以上の説明に関して、以下のような質疑応答があった。
○ 陪審制・参審制についてはどのように考えるか。 (回答・原田:理念としては良いが、制度として導入する以上十分機能させなければならないので、国民が受ける負担等に関し国民全体の意識改革が前提となろう。)
○ 弁護士任官の数が期待されるほど増えないのはなぜか。 (回答・泉:弁護士業務の在り方として弁護士個人が事件を受任する形が中心となっていること、我が国の裁判官は主体的に争点整理を行い、証拠を緻密に検討して詳細な判決を書くことが求められており、これに習熟するにはかなりの訓練を要することなどが理由ではないか。) (回答・小堀:弁護士という比較的自由な仕事から裁判官に変わることへのとまどい、依頼者との関係の整理が大変なことなどが理由ではないか。)
○ 本人訴訟が多い理由はどこにあるのか。 (回答・泉:簡裁事件については訴額が安く弁護士の仕事としてペイしないからではないか。地裁事件については理由がよく分からないが、費用が不透明ということもあるのではないか。)
○ 法曹一元実現のための条件としてはまず何が必要か。 (回答・小堀:質の高い法曹を増やしていくこと、弁護士が公益的役割を担わなければならないという考え方を徹底することなどが必要である。)
○ 我が国の刑事手続について国際人権規約委員会から種々の勧告がなされているが、これについてどのように考えるか。 (回答・原田:この問題は大きな問題なので、ここでは十分説明する時間がないが、同委員会は、我が国の手続の全体を見るのではなく、一部のみを取り上げて問題点を指摘しているという印象を持っている。)
○ 我が国の裁判官任用制度(キャリアシステム)の欠点は何か。 (回答・泉:裁判官と弁護士との間で信頼関係が醸成されていない面があるかもしれない。)
○ 弁護士の公益的使命や弁護士倫理が重要であるというが、実際にどのようにしてこれを実現していくのか。 (回答・小堀:公益的活動の範囲は広く、また、当番弁護士制度の実施で弁護士の間にかなり公益的使命の認識は広まっていると思う。また、弁護士会として定期的な研修を実施しているし、市民のための苦情相談窓口を設けるなどしてきている。)
○ 法曹養成のための法学教育としてはどのようなものが期待されるのか。 (回答・泉:現在の大学教育は理論教育が中心となっているが、事実関係の重要さを認識させるためケースメソッドを取り入れることや、ディベートの能力を高めるためソクラテスメソッドを取り入れることなどが考えられるのではないか。)

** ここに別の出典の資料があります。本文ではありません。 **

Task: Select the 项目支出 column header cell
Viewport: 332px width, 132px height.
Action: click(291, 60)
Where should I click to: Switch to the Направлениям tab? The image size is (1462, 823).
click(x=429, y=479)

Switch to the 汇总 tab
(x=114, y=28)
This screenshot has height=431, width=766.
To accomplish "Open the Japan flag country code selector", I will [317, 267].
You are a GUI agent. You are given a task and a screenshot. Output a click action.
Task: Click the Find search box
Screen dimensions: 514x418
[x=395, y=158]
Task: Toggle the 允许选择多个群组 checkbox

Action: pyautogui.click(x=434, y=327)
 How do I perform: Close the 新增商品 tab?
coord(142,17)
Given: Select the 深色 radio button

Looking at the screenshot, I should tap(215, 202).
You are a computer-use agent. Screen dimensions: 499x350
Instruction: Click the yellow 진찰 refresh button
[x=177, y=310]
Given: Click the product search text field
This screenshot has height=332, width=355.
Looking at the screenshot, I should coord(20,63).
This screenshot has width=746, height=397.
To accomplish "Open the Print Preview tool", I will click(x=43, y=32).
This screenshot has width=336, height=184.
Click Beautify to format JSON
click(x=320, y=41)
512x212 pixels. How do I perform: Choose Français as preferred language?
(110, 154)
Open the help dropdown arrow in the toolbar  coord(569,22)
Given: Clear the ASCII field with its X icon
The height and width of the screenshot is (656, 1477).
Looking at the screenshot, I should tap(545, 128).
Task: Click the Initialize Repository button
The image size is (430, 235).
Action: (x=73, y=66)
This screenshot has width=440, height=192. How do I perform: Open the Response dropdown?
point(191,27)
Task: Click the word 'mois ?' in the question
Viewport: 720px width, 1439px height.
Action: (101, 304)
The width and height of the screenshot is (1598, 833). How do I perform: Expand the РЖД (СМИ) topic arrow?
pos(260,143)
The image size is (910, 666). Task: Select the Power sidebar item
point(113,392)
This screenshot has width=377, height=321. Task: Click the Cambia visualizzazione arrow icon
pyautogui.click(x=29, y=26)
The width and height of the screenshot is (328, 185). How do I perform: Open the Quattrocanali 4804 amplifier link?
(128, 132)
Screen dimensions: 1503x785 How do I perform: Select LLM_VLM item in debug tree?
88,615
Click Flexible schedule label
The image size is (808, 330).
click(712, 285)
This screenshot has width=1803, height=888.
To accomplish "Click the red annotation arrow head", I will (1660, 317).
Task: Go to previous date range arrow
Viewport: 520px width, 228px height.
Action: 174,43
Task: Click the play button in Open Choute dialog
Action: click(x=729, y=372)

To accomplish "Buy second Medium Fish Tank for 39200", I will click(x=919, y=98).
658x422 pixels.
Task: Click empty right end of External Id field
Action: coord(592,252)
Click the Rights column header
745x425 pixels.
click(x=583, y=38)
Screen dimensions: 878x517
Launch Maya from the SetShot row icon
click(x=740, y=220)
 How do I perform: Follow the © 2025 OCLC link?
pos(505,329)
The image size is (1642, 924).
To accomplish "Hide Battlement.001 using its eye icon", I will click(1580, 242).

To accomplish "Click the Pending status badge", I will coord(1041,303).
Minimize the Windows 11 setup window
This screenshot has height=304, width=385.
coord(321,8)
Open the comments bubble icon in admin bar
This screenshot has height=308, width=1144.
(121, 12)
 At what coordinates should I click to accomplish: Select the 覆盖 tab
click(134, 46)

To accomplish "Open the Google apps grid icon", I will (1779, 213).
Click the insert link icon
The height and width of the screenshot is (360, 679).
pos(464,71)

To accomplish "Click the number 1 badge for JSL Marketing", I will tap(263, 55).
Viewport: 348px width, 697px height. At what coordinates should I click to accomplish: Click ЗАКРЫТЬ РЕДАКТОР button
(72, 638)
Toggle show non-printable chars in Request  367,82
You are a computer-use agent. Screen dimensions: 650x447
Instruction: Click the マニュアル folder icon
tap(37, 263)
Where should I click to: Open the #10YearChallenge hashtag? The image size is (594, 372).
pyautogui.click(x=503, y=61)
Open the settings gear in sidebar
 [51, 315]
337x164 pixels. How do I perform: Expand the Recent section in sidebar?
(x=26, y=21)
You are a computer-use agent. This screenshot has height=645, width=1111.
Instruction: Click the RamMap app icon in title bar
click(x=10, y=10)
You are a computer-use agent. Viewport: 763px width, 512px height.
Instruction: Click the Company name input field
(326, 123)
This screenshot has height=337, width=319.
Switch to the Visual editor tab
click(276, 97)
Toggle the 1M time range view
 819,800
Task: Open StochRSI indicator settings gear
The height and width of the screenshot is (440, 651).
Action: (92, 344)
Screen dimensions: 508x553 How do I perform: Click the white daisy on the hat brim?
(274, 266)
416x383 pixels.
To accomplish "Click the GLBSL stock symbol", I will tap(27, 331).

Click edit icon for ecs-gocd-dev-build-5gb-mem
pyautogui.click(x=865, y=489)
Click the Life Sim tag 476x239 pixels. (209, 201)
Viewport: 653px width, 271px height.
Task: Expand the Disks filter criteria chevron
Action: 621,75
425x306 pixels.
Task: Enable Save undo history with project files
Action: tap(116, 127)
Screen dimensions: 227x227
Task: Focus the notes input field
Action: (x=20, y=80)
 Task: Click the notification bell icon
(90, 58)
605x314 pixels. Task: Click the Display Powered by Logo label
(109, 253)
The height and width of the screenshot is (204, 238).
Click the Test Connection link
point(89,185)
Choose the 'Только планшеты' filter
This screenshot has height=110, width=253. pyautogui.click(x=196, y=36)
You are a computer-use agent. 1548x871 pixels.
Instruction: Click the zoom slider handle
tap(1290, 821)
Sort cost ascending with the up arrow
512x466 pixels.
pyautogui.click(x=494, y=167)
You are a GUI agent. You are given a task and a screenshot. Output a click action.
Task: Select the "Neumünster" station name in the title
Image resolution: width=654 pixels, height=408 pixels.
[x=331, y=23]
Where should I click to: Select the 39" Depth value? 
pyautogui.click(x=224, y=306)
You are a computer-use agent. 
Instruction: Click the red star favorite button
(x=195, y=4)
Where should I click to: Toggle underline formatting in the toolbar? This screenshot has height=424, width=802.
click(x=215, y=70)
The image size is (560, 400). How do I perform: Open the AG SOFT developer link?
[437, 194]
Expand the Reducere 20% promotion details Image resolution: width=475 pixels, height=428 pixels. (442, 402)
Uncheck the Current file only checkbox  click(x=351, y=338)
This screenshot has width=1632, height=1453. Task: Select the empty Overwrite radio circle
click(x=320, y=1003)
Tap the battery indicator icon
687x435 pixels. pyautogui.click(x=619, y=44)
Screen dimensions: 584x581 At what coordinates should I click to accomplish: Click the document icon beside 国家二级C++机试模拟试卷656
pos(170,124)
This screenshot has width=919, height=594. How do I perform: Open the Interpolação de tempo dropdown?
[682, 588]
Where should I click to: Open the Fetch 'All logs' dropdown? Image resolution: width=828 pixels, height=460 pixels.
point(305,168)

○ 弁護士任官が十分進まない現状がありながら、法曹一元を実現できると考える根拠は何か。 (回答・小堀:法曹一元が実現された後では裁判官に任官することについて弁護士の認識も変わってくるはずである。裁判官推薦委員会で推薦されて裁判官に任官することである種の名誉感を持ち得るのではないか。)
② 論点整理について、前回の会議の議論を踏まえて、会長試案骨子を文章化した「論点整理に関する会長試案(司法制度改革に向けて-論点整理-)」(別添4参照)が配付され、これについて意見交換が行われた。
その中で、以下のような意見があった。
○ Ⅲ(2)(ウ)の被疑者・被告人の公的弁護制度の在り方の部分は論点の比重の割に分量が少なく、バランスを欠くように思う。
○ 全体的に格調が高く文章が難しいので、一般の国民が理解しやすいように、もう少し表現を易しくしてはどうか。特に、Ⅱ(1)の部分は難解なので簡略化した方がよい。分量が多いので、要約したものを用意してはどうか。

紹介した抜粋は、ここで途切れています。